襲撃

 吉南の姫君、宇羅は一人娘であり、幼き頃から多くの愛情を受け続けて育った。

 戦を習った時、それは自分とは全く関係のない外の物事であり、父親や家臣達が片付けてしまうと何の疑問もなく考えていた。

 民々は全て自分の為に尽くしてくれる存在だと信じていた。


「おい、姫さんよ。よっほどショックだったんだろうがよ。そろそろ水くらい口にしねーとおっちんじまうぞ? まだあの金髪のガキを殺した事を気にしてんのか? 何日過ぎたと思ってんだ」

 だが、垰のその言葉にも宇羅はただ黙って地を見つめるだけだ。「仕方がねえ」と言うと、垰は力づくで彼女の口に水の入った竹筒を挿入れる。

「がはっ、ごほっごほっ」その勢いに当然、彼女は咳き込みほとんどを吐き出してしまう「ちっ、吐くんじゃねぇよ。それを確保するのもどれだけ俺が苦労したと思ってるんだ」そう吐き捨てる様に言うと、残った水を全て自分が飲み干した。

 そして、その竹筒を腰に戻そうとした時だった。


「動くな」

 思わず、身震いする様な多大な殺気が籠った声。

「柳王の村上翠鳳か? 」垰の息が荒くなり、肩が大きく動く。


「違う」

 ごくり。と喉を鳴らしたのは垰か、それとも今背後に居るこの男か。


「だろうな。いきなり背後から不意打ちなんて、かの英名高い村上殿がするわきゃあねぇ。余程の糞田舎侍だろうよ」

 後ろの者に明らかな動揺が見えた。どうやら相手は自分の実力を知っているらしい。

 その上で背後をとり、暗殺に近いこの形で排除しようとしている。

 だが――まだ未熟。妙なこの迷いが時間をつくってしまった。

「黙れ……」その時背中に針の様な衝撃を感じた。と、同時に相手の得物が槍であると見切った垰は、その衝撃の有った箇所を中心に一気に振り返ると同時に左の脇で槍先を抑えて、右の拳を放つ。

「くっ」相手はその一撃を避けたが、そこまでは想定済みだ。

「ぐふっ」思い切り踏み込んだ足で蹴りを腹に入れると同時に脇に挟んでいた槍を離す、と相手は後方へ一気に吹き飛ぶ。

「がっ」背後の木に思いきりぶつかり、桃谷は体勢を崩した。そして、その体勢を戻した時には既に。

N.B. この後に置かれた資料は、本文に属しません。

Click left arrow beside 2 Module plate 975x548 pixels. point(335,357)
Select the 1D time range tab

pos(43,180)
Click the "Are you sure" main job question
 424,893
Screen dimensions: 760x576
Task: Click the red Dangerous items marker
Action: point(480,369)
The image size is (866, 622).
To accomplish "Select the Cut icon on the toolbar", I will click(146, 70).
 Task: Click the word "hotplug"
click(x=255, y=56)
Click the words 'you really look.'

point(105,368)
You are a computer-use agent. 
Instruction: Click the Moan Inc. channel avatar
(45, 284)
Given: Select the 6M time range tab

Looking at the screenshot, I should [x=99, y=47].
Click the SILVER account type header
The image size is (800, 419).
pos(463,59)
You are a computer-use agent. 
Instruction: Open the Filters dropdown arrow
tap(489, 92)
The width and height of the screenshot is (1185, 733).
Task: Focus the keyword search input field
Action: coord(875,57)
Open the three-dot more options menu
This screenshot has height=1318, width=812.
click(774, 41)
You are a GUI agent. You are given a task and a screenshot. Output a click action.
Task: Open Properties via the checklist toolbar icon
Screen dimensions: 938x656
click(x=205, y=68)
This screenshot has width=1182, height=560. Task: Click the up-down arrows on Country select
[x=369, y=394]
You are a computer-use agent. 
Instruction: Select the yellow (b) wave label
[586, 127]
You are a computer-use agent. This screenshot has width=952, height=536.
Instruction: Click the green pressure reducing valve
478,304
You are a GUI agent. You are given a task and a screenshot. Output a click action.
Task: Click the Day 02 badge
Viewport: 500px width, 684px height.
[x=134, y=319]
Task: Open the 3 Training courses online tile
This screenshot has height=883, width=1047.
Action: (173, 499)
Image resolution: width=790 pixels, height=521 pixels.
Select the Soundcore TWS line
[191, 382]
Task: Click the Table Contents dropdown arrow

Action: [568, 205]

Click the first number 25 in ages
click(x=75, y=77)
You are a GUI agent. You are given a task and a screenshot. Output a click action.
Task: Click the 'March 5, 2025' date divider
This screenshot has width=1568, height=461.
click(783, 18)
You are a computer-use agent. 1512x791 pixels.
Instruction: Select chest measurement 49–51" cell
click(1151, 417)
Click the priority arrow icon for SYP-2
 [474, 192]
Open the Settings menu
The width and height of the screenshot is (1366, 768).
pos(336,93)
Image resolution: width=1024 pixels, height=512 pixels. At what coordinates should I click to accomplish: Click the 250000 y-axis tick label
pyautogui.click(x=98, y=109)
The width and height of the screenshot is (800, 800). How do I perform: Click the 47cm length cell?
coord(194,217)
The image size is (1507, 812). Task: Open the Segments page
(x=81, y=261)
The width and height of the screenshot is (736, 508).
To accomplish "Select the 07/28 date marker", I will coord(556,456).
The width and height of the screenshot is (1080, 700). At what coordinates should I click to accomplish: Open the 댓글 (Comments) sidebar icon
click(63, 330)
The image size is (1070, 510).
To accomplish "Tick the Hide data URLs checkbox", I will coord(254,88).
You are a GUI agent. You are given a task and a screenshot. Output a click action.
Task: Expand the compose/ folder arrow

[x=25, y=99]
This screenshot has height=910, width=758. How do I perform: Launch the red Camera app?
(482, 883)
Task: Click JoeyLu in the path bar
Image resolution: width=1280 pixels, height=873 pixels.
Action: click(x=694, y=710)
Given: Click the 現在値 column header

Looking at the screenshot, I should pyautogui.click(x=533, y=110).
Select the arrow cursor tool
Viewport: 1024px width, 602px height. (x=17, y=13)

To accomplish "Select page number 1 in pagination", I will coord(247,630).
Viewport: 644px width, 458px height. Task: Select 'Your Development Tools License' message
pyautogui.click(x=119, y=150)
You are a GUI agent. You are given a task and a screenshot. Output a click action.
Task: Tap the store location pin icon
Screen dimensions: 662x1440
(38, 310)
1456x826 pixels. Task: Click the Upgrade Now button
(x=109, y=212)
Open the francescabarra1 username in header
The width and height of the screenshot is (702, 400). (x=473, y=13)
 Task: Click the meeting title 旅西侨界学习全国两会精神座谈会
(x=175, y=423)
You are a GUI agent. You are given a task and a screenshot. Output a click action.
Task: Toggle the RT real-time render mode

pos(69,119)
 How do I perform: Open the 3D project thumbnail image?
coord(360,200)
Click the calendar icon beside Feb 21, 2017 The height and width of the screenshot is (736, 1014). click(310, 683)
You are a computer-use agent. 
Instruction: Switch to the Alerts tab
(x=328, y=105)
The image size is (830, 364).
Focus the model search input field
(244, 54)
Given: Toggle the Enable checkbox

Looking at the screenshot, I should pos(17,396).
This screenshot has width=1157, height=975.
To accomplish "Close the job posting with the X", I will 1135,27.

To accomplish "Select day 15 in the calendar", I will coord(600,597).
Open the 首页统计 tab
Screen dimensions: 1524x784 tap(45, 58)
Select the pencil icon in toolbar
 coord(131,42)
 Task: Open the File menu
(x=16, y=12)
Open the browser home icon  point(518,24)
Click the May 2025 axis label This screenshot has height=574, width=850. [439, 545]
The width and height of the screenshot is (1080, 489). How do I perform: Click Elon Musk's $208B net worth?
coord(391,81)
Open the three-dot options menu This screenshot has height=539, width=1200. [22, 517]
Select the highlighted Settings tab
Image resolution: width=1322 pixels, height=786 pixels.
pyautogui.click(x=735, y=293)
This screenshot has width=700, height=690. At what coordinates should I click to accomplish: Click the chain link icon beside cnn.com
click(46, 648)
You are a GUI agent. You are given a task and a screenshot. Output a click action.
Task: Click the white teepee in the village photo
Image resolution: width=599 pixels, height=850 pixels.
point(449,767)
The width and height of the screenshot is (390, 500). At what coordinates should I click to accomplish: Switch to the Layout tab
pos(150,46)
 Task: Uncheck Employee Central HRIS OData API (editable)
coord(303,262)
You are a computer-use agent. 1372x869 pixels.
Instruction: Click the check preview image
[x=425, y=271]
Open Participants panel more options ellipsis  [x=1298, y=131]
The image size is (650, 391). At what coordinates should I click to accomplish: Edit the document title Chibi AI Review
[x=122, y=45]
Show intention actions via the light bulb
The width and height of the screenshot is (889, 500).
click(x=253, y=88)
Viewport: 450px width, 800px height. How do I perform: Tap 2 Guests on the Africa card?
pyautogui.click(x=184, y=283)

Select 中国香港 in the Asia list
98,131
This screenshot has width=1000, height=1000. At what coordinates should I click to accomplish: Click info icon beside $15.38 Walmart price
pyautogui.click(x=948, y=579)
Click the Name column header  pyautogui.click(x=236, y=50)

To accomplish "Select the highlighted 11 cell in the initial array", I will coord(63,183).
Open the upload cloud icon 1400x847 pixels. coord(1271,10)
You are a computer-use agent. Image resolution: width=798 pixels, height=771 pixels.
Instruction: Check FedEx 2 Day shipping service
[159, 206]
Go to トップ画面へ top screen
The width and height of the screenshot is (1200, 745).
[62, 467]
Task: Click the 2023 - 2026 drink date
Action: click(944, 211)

「いいか、やるときゃあ、こうやって迷いなく殺すんだ。次の人生ではきちんと学んで活かせよ」

 垰は弓の照準を桃谷の眉間に定めていた。


「そこまでだよ‼ 」

 だが、その指が離される一瞬前に、その声は響いた。

 垰がゆっくりと声の方向を向くと、そこには首に小太刀を当てられていた宇羅の姿があった。

「もし桃谷殿に矢を放てば、人質の姫を殺す」

 その言葉を垰はまるで間が抜けた顔で聞く。


「驚いたな。この儀式でまさか郷同士が協力するなんてよ。全く想定してなかったわ。

 ああ、確かにお嬢ちゃん。あんたの言う通り。このままじゃ俺は詰みだな

 俺がお前等をぶっ殺して生き残ったとして、姫さんをやられちまっちゃあ郷に帰っても待つのは腹切ハラキリだけだ」

 終わった。咲も隼太も桃谷も柴姫もそう思っていた。

 だが、この戦いはここから彼女達の作戦と全く違う経路を辿る。


「だからよ――手っ取り早くしてやる」

 一瞬咲達の反応が送れたのは、その後に訪れた垰が齎した行動の結果の理解をしようとしたからだ。

 結論を記す。


 諦めた様に見えた垰は、素早く弓を構えると矢を放った。その先は。

「どう……し……て? 」

 それを最も理解出来なかったのは、矢を受けた宇羅自身だっただろう。

 矢は胸を貫通し、小太刀を当てていた隼太の身体も抉る様に通過した。

「隼太‼ 」咲が狼狽える声を挙げた瞬間、垰は乙矢に手を掛けていた。

「させない‼ 」その手を目掛けて桃谷の槍が貫く。

「糞が! 」貫かれた右手を強引に引き裂き、槍の拘束を抜けると垰は両者が視認できる場所へ後ろ歩きで位置取る。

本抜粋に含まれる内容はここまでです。